>>>

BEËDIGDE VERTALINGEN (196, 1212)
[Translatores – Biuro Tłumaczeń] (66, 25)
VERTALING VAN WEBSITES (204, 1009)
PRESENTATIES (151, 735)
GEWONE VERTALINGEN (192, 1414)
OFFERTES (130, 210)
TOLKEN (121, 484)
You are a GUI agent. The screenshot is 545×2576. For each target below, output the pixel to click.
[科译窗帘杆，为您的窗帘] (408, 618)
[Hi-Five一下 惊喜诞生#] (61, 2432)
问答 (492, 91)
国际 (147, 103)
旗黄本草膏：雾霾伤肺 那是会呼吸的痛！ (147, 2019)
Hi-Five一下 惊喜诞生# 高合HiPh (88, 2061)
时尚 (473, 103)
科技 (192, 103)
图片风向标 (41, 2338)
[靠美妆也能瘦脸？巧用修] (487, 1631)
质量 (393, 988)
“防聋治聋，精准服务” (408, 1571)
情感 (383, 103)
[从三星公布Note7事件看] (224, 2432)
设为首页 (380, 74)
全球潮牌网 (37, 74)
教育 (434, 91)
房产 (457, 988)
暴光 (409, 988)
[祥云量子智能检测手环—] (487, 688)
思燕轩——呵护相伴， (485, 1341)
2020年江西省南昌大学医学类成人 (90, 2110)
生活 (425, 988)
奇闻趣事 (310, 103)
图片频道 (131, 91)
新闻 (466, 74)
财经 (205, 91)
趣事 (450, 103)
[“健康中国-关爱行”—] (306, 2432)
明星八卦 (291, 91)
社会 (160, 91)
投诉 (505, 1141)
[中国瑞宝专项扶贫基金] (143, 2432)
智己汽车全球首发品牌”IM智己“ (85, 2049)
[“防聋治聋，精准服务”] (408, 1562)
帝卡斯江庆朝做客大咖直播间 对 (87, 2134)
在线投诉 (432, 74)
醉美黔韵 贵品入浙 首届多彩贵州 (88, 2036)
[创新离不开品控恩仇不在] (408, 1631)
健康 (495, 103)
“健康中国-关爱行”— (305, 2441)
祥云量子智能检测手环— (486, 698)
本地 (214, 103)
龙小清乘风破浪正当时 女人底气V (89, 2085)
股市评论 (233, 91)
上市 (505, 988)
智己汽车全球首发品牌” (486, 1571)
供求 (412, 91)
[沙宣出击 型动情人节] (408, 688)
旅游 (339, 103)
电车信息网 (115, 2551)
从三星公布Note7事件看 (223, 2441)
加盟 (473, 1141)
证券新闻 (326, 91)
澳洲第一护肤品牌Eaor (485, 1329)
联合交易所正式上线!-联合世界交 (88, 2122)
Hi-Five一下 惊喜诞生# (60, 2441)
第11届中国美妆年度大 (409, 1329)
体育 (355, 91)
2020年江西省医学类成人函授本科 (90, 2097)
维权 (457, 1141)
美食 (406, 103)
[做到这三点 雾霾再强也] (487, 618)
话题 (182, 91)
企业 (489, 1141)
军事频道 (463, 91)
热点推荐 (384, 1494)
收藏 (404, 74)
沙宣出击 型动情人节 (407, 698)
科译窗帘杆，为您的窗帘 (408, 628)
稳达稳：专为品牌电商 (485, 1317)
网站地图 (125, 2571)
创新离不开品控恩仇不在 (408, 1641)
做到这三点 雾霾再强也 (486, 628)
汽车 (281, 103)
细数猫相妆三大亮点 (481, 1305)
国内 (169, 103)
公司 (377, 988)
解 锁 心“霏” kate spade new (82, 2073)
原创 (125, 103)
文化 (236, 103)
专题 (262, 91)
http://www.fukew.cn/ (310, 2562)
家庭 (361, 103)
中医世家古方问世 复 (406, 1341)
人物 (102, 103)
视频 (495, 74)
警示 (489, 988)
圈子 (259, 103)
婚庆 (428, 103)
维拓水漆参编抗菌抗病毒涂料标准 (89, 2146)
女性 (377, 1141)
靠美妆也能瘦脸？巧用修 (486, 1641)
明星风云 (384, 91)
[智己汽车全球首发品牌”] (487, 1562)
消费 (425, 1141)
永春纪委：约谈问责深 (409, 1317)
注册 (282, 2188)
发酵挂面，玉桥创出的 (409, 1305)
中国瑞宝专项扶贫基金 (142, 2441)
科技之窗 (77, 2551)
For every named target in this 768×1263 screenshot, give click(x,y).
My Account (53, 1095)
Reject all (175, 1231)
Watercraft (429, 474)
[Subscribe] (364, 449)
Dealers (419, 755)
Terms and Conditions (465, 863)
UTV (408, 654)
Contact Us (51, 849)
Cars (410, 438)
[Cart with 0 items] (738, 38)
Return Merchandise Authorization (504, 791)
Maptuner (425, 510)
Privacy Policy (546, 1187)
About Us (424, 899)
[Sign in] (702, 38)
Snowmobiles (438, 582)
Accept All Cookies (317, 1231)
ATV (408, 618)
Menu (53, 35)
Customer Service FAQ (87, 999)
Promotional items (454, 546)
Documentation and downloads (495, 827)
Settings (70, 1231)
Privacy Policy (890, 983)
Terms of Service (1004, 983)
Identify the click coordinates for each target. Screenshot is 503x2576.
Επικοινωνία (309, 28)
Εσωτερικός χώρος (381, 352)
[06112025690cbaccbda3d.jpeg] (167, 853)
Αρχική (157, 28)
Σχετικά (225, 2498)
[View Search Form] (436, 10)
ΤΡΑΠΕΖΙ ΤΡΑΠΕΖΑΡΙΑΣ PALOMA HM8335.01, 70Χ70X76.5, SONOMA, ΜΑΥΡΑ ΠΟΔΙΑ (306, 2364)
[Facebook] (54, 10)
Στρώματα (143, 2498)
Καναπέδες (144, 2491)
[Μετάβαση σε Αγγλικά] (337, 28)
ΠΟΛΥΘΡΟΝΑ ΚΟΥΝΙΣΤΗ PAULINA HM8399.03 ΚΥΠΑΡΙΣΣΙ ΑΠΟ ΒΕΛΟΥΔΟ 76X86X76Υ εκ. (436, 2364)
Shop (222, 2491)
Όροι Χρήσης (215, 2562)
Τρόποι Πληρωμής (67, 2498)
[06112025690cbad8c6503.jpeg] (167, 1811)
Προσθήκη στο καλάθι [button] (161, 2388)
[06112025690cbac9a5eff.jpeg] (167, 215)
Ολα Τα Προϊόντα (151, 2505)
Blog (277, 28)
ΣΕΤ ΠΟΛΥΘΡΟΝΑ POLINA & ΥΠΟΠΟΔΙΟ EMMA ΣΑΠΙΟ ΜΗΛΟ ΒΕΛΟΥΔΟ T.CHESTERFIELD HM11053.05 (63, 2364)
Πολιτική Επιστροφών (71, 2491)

<<<

The records above must be output exactly, in full.

The completed task:
BEËDIGDE VERTALINGEN (196, 1212)
[Translatores – Biuro Tłumaczeń] (66, 25)
VERTALING VAN WEBSITES (204, 1009)
PRESENTATIES (151, 735)
GEWONE VERTALINGEN (192, 1414)
OFFERTES (130, 210)
TOLKEN (121, 484)
You are a GUI agent. The screenshot is 545×2576. For each target below, output the pixel to click.
[科译窗帘杆，为您的窗帘] (408, 618)
[Hi-Five一下 惊喜诞生#] (61, 2432)
问答 (492, 91)
国际 (147, 103)
旗黄本草膏：雾霾伤肺 那是会呼吸的痛！ (147, 2019)
Hi-Five一下 惊喜诞生# 高合HiPh (88, 2061)
时尚 (473, 103)
科技 (192, 103)
图片风向标 (41, 2338)
[靠美妆也能瘦脸？巧用修] (487, 1631)
质量 (393, 988)
“防聋治聋，精准服务” (408, 1571)
情感 (383, 103)
[从三星公布Note7事件看] (224, 2432)
设为首页 (380, 74)
全球潮牌网 (37, 74)
教育 (434, 91)
房产 (457, 988)
暴光 (409, 988)
[祥云量子智能检测手环—] (487, 688)
思燕轩——呵护相伴， (485, 1341)
2020年江西省南昌大学医学类成人 (90, 2110)
生活 (425, 988)
奇闻趣事 (310, 103)
图片频道 (131, 91)
新闻 (466, 74)
财经 (205, 91)
趣事 (450, 103)
[“健康中国-关爱行”—] (306, 2432)
明星八卦 (291, 91)
社会 (160, 91)
投诉 (505, 1141)
[中国瑞宝专项扶贫基金] (143, 2432)
智己汽车全球首发品牌”IM智己“ (85, 2049)
[“防聋治聋，精准服务”] (408, 1562)
帝卡斯江庆朝做客大咖直播间 对 (87, 2134)
在线投诉 (432, 74)
醉美黔韵 贵品入浙 首届多彩贵州 (88, 2036)
[创新离不开品控恩仇不在] (408, 1631)
健康 (495, 103)
“健康中国-关爱行”— (305, 2441)
祥云量子智能检测手环— (486, 698)
本地 (214, 103)
龙小清乘风破浪正当时 女人底气V (89, 2085)
股市评论 (233, 91)
上市 (505, 988)
智己汽车全球首发品牌” (486, 1571)
供求 (412, 91)
[沙宣出击 型动情人节] (408, 688)
旅游 (339, 103)
电车信息网 (115, 2551)
从三星公布Note7事件看 (223, 2441)
加盟 (473, 1141)
证券新闻 (326, 91)
澳洲第一护肤品牌Eaor (485, 1329)
联合交易所正式上线!-联合世界交 (88, 2122)
Hi-Five一下 惊喜诞生# (60, 2441)
第11届中国美妆年度大 (409, 1329)
体育 (355, 91)
2020年江西省医学类成人函授本科 (90, 2097)
维权 (457, 1141)
美食 (406, 103)
[做到这三点 雾霾再强也] (487, 618)
话题 (182, 91)
企业 (489, 1141)
军事频道 (463, 91)
热点推荐 (384, 1494)
收藏 (404, 74)
沙宣出击 型动情人节 (407, 698)
科译窗帘杆，为您的窗帘 (408, 628)
稳达稳：专为品牌电商 (485, 1317)
网站地图 (125, 2571)
创新离不开品控恩仇不在 (408, 1641)
做到这三点 雾霾再强也 (486, 628)
汽车 (281, 103)
细数猫相妆三大亮点 (481, 1305)
国内 (169, 103)
公司 (377, 988)
解 锁 心“霏” kate spade new (82, 2073)
原创 (125, 103)
文化 (236, 103)
专题 (262, 91)
http://www.fukew.cn/ (310, 2562)
家庭 (361, 103)
中医世家古方问世 复 (406, 1341)
人物 (102, 103)
视频 (495, 74)
警示 (489, 988)
圈子 (259, 103)
婚庆 (428, 103)
维拓水漆参编抗菌抗病毒涂料标准 (89, 2146)
女性 (377, 1141)
靠美妆也能瘦脸？巧用修 (486, 1641)
明星风云 (384, 91)
[智己汽车全球首发品牌”] (487, 1562)
消费 (425, 1141)
永春纪委：约谈问责深 (409, 1317)
注册 (282, 2188)
发酵挂面，玉桥创出的 (409, 1305)
中国瑞宝专项扶贫基金 (142, 2441)
科技之窗 (77, 2551)
For every named target in this 768×1263 screenshot, give click(x,y).
My Account (53, 1095)
Reject all (175, 1231)
Watercraft (429, 474)
[Subscribe] (364, 449)
Dealers (419, 755)
Terms and Conditions (465, 863)
UTV (408, 654)
Contact Us (51, 849)
Cars (410, 438)
[Cart with 0 items] (738, 38)
Return Merchandise Authorization (504, 791)
Maptuner (425, 510)
Privacy Policy (546, 1187)
About Us (424, 899)
[Sign in] (702, 38)
Snowmobiles (438, 582)
Accept All Cookies (317, 1231)
ATV (408, 618)
Menu (53, 35)
Customer Service FAQ (87, 999)
Promotional items (454, 546)
Documentation and downloads (495, 827)
Settings (70, 1231)
Privacy Policy (890, 983)
Terms of Service (1004, 983)
Identify the click coordinates for each target. Screenshot is 503x2576.
Επικοινωνία (309, 28)
Εσωτερικός χώρος (381, 352)
[06112025690cbaccbda3d.jpeg] (167, 853)
Αρχική (157, 28)
Σχετικά (225, 2498)
[View Search Form] (436, 10)
ΤΡΑΠΕΖΙ ΤΡΑΠΕΖΑΡΙΑΣ PALOMA HM8335.01, 70Χ70X76.5, SONOMA, ΜΑΥΡΑ ΠΟΔΙΑ (306, 2364)
[Facebook] (54, 10)
Στρώματα (143, 2498)
Καναπέδες (144, 2491)
[Μετάβαση σε Αγγλικά] (337, 28)
ΠΟΛΥΘΡΟΝΑ ΚΟΥΝΙΣΤΗ PAULINA HM8399.03 ΚΥΠΑΡΙΣΣΙ ΑΠΟ ΒΕΛΟΥΔΟ 76X86X76Υ εκ. (436, 2364)
Shop (222, 2491)
Όροι Χρήσης (215, 2562)
Τρόποι Πληρωμής (67, 2498)
[06112025690cbad8c6503.jpeg] (167, 1811)
Προσθήκη στο καλάθι [button] (161, 2388)
[06112025690cbac9a5eff.jpeg] (167, 215)
Ολα Τα Προϊόντα (151, 2505)
Blog (277, 28)
ΣΕΤ ΠΟΛΥΘΡΟΝΑ POLINA & ΥΠΟΠΟΔΙΟ EMMA ΣΑΠΙΟ ΜΗΛΟ ΒΕΛΟΥΔΟ T.CHESTERFIELD HM11053.05 (63, 2364)
Πολιτική Επιστροφών (71, 2491)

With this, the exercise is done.